▸ **What needs to be done**
The entries below are to be restated exactly, and their images are to be omitted.

· · ·

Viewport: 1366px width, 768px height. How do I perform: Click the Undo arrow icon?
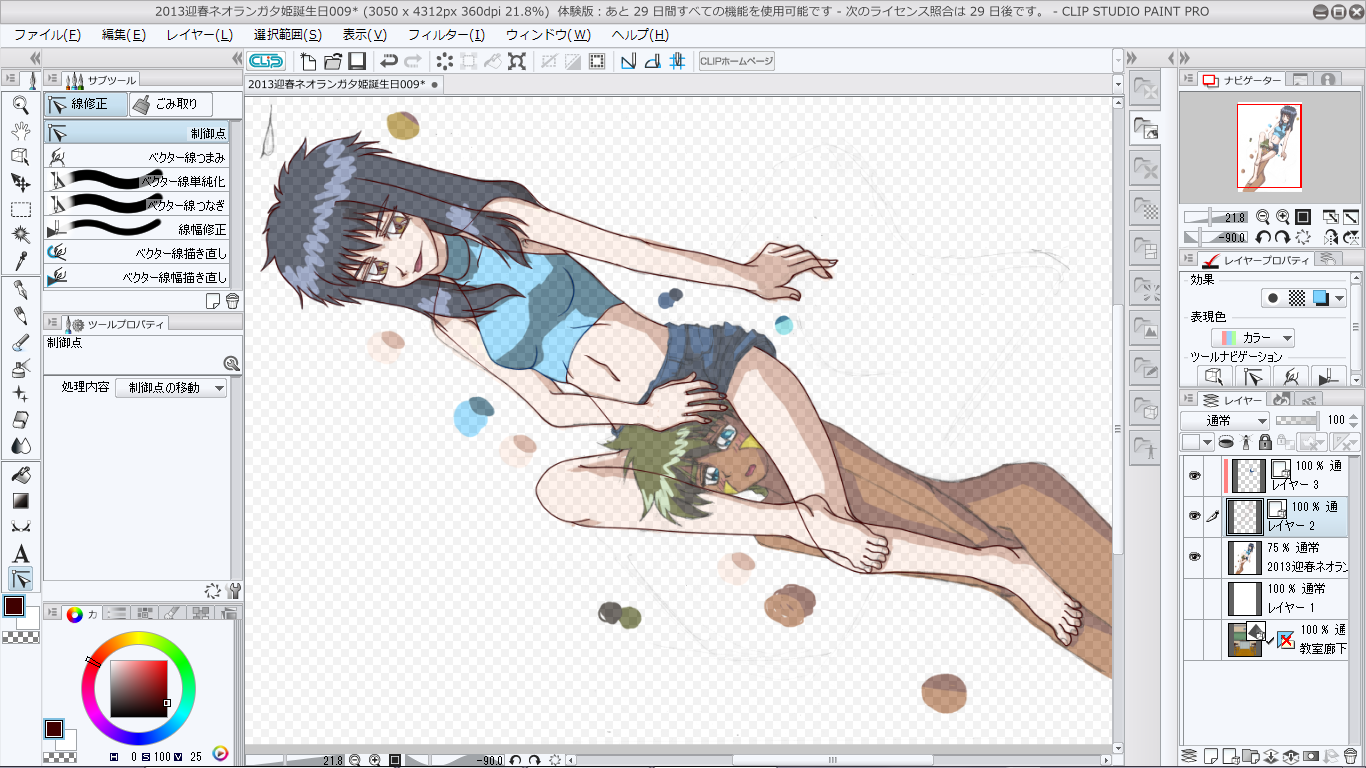[389, 61]
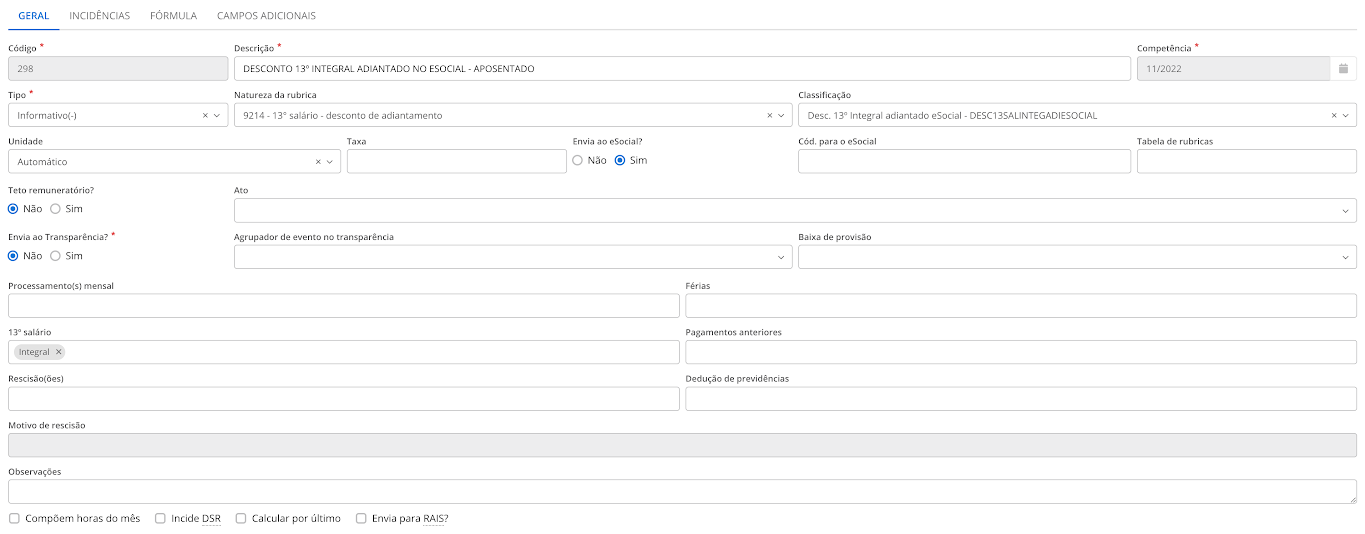The image size is (1365, 534).
Task: Open Agrupador de evento no transparência dropdown
Action: (x=781, y=257)
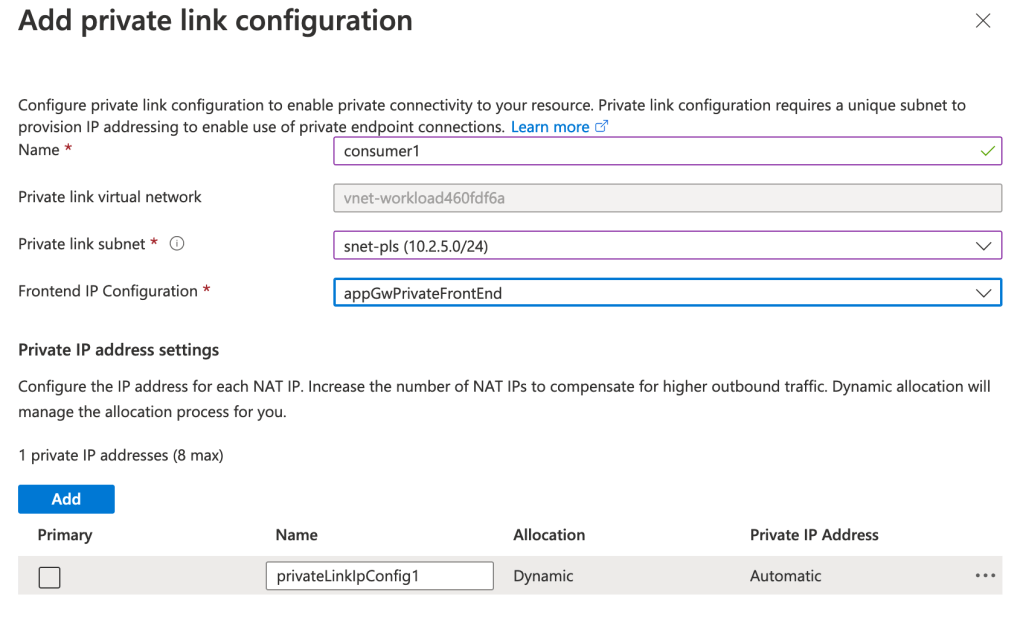Image resolution: width=1023 pixels, height=635 pixels.
Task: Select the Dynamic allocation cell
Action: (x=543, y=576)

· · ·

▸ **Task answer**
Viewport: 1366px width, 768px height. How do I perform: Click the Undo arrow icon?
[389, 61]
The image size is (1365, 534).
Task: Open Agrupador de evento no transparência dropdown
Action: (x=781, y=257)
Image resolution: width=1023 pixels, height=635 pixels.
Task: Select the Dynamic allocation cell
Action: (x=543, y=576)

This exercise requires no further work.